Кольо пожал плечами.
— Просто так подумал… У вас какая-то необычная жизнь, господин Христакиев.
— Почему же она необычная?
— Ну, мне так кажется… Будь я на вашем месте, я бы целиком отдался музыке.
Христакиев нахмурился, задетый простодушной дерзостью этого юнца.
— В письме к вашей зазнобе вы написали тогда что-то о человеческих заблуждениях и свободе, — заговорил он, стараясь прогнать всякое дурное чувство к Кольо, которое считал недостойным для себя. — Любопытные мысли, в самом деле. До известной степени я готов согласиться с вами, но заблуждений, человеческих заблуждений слишком много, и они столь разнообразны, что нет такого человека на земле, у которого не было бы заблуждений, и притом приятных. Иначе невозможно жить. Даже музыка, искусство — разве это не заблуждение? Одно из прекрасных, сладостных заблуждений… Но давайте закончим наш разговор, господин Рачиков. Уже темнеет, пора возвращаться в город, да и, по правде говоря, мне уже становится скучно… — добавил Христакиев и принялся закрывать ставни на окнах.

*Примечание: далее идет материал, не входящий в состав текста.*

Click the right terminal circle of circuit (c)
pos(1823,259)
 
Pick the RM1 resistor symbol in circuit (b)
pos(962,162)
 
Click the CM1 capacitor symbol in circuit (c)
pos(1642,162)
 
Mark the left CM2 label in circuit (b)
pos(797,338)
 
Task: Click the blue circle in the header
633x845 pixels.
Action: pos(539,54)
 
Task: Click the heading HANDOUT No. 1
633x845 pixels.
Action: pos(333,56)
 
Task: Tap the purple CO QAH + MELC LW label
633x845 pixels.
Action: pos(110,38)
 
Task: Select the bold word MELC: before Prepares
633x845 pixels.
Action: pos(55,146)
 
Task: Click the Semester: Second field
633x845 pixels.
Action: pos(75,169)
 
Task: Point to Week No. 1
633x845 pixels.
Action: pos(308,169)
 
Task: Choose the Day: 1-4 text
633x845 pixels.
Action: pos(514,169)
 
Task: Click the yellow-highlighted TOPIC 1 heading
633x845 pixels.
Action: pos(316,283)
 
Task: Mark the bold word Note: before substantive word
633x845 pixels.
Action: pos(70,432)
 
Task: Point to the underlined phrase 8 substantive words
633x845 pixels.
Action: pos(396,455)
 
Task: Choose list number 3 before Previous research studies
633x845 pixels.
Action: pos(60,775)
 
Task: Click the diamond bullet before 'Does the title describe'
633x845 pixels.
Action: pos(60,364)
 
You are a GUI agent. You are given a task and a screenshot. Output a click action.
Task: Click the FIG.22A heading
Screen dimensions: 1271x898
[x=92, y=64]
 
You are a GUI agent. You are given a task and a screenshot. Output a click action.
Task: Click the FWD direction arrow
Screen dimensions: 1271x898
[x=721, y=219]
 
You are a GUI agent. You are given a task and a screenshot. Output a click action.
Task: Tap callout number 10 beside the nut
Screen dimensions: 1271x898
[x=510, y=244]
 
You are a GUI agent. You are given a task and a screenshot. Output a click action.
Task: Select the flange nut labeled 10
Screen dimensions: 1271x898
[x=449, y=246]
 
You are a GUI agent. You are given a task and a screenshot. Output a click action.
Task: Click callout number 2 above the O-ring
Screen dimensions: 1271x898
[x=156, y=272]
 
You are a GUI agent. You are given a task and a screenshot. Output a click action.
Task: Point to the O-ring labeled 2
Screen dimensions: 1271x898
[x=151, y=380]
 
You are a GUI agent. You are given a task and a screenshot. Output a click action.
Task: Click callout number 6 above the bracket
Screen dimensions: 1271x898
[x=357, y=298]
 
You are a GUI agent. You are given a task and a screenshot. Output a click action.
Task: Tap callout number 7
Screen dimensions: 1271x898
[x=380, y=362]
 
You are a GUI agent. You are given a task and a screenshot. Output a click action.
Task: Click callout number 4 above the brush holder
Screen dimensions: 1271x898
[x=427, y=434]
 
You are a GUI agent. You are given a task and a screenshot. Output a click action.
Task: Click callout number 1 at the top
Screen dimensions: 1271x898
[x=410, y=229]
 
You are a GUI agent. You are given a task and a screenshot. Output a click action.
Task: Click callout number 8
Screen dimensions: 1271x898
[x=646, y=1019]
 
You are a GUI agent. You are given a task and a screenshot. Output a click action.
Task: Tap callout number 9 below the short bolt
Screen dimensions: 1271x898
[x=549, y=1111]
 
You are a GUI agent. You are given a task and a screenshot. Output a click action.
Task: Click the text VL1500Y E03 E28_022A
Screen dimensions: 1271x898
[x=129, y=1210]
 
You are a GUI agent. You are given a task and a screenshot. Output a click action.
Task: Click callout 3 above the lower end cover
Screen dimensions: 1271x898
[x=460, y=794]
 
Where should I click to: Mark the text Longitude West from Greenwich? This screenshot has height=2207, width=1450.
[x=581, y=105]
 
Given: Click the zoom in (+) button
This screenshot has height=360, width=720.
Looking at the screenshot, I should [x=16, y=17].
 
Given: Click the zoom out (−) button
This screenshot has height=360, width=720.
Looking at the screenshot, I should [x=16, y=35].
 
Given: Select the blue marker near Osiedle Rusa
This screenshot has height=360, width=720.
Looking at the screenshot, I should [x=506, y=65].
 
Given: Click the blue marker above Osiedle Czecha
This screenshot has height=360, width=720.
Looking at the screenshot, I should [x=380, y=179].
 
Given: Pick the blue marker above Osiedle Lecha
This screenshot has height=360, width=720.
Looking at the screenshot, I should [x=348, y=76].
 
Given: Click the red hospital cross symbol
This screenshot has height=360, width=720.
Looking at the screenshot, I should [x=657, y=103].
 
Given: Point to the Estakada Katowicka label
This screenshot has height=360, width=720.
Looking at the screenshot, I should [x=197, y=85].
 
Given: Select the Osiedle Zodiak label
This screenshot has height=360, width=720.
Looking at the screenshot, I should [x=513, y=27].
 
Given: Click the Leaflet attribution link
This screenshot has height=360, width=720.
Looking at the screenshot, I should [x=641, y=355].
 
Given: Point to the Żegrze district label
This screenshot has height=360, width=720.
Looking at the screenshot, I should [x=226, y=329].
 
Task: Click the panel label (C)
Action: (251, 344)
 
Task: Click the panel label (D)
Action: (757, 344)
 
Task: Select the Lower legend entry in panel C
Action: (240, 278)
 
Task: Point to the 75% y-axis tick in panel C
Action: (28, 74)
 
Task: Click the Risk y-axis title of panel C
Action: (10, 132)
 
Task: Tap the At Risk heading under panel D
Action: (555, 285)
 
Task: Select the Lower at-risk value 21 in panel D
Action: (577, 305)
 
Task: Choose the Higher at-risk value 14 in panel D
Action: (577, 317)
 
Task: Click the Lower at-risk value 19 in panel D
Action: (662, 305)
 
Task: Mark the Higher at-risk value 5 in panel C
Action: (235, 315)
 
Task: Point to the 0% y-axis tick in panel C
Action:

Смеркалось и становилось прохладно. Опустевшие виноградники притихли, ветхие сторожки одиноко белели среди ощипанных осенью фруктовых деревьев. Лишь укрывшийся в доме сверчок подавал голос. Христакиев был озабочен и мрачен, и всю дорогу оба они говорили мало. «У вас какая-то странная жизнь…» Смотри, какой безусый психолог нашелся! Готов спорить и даже умудряется незаметно клюнуть тебя, не вполне сознавая это. Интересный мальчишка, еще совсем зеленый и чистый, но жизнь и его вываляет в грязи, а тогда бог знает каким пройдохой он станет… Таким же мальчишкой когда-то был и я… Каким милым, трогательным мальчишкой…»- думал он, искоса поглядывая на тонкую, невысокую фигурку гимназиста, шагавшего чуть поодаль и, вероятно, тоже думавшего о нем.
10На следующий день Александр Христакиев проснулся в шесть часов, сунул ноги в шлепанцы и в пижаме вошел в гостиную, где рассчитывал встретить отца. Но старика уже не было.
— Его позвали к Хаджидрагановым, — тут же сообщила ему служанка. — Было еще темно, когда к нам постучали в дверь. С дедом Драганом удар случился, и его парализовало.
— Кто тебе сказал это?.. — воскликнул Христакиев, пораженный новостью.
— Да они же. И отец ваш велел передаты как встанешь, чтоб сразу шел к ним.
Христакиев не знал, радоваться ему или огорчаться. Он велел служанке почистить его башмаки, наскоро побрился, оделся и отправился к Хаджидрагановым. По дороге он припомнил беспокойство Даринки, ее предчувствия и тревоги, о которых она намекала вчера, и стал упрекать себя за то, что не придал значения ее словам. Старик может умереть со дня на день, и тогда сюда прибудет варненский коммерсант, и неизвестно, не заберет ли он с собой Антоанету. Это опасение его встревожило и смутило.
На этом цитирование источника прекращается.